Por Lcdo.Rubén Cova
En el mundo del marketing actual, donde las marcas luchan frenéticamente por ser tendencia, existe un activo que muy pocas empresas logran construir: la atemporalidad. Pocos casos de estudio en el mercado venezolano son tan ilustrativos como el centenario de Helados EFE.
Celebrar 100 años no es solo un hito cronológico; es un triunfo estratégico. Como mercadólogos, analizar el fenómeno "EFE, siempre EFE" nos permite desglosar tres pilares fundamentales que toda marca debería aspirar a dominar: la conexión emocional, el valor del legado y la innovación basada en la nostalgia.
1. El poder del "Asset" Cultural
EFE no vende helados; vende el "sabor de siempre".
Para una marca, el activo más difícil de replicar es la memoria afectiva. EFE ha sabido aprovecharla, convirtiéndose en un testigo silencioso de la vida de varias generaciones. En marketing, cuando logras que tu marca sea parte de la biografía del consumidor, el precio o la competencia pasan a un segundo plano; lo que importa es la lealtad.
2. La nostalgia como motor de innovación (El caso Golazoo!)
Una de las decisiones más acertadas en este centenario ha sido el regreso del Golazoo!.
Muchas marcas cometen el error de innovar lanzando productos totalmente disruptivos que el consumidor no pidió. EFE, en cambio, utilizó una estrategia de "escucha social": identificaron qué producto era el más añorado y lo relanzaron, no solo como una repetición del pasado, sino optimizándolo con un formato familiar (700ml) para adaptarse a los hábitos de consumo actuales. Es el equilibrio perfecto: nostalgia en el sabor, relevancia en el formato.
3. Del hogar a la institución
La historia de EFE —nacida en una residencia familiar con una batidora y algunos moldes— es el sueño de cualquier storytelling de marca. Al recordar sus orígenes, EFE humaniza la corporación. No es "Alimentos Polar" hablando; es la historia de una pareja, Espinoza y Fernández, que construyó un legado. Este tipo de narrativa construye confianza, y en un mercado competitivo, la confianza es la moneda de cambio más valiosa.
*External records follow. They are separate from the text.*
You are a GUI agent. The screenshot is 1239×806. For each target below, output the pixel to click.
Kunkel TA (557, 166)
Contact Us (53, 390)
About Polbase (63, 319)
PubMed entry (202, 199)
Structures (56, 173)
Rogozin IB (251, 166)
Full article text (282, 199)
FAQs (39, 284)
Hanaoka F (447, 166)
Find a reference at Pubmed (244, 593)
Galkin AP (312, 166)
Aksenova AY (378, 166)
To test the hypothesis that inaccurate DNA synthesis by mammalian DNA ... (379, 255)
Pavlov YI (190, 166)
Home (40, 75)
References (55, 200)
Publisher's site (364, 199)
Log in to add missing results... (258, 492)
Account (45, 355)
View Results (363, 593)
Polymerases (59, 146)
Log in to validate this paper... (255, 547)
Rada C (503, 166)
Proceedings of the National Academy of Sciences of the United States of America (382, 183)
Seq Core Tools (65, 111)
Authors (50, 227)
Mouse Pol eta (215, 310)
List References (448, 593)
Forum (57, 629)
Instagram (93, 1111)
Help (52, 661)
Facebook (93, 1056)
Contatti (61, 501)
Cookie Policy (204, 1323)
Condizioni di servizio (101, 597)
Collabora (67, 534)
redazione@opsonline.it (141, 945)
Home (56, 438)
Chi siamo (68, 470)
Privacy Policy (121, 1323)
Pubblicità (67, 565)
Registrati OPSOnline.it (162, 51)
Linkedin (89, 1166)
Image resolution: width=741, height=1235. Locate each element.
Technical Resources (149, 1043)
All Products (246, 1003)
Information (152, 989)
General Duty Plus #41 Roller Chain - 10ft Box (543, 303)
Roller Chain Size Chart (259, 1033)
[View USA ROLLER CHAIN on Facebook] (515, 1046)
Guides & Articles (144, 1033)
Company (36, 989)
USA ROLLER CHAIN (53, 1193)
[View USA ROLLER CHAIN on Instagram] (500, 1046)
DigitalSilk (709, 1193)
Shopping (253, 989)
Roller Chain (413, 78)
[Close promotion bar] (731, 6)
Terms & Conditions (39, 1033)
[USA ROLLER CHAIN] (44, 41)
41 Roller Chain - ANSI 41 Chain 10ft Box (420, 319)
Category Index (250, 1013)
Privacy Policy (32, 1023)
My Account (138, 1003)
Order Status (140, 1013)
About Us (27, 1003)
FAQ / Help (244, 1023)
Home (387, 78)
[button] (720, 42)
La lección para los mercadólogos
El centenario de EFE nos deja una enseñanza clara: la longevidad de una marca depende de su capacidad para mantenerse relevante sin perder su esencia.
Mientras otras marcas mueren intentando parecer lo que no son, EFE ha ganado celebrando lo que siempre ha sido. Han comprendido que el marketing no es solo el logo o la pauta publicitaria; es ser el acompañante constante en la vida del consumidor.
En conclusión, EFE nos enseña que, cuando una marca logra entrelazarse con la cultura de un país, no necesita perseguir el éxito; el éxito la sigue a ella. Felices 100 años, EFE. Gracias por enseñarnos que el marketing, cuando se hace con autenticidad, dura para siempre.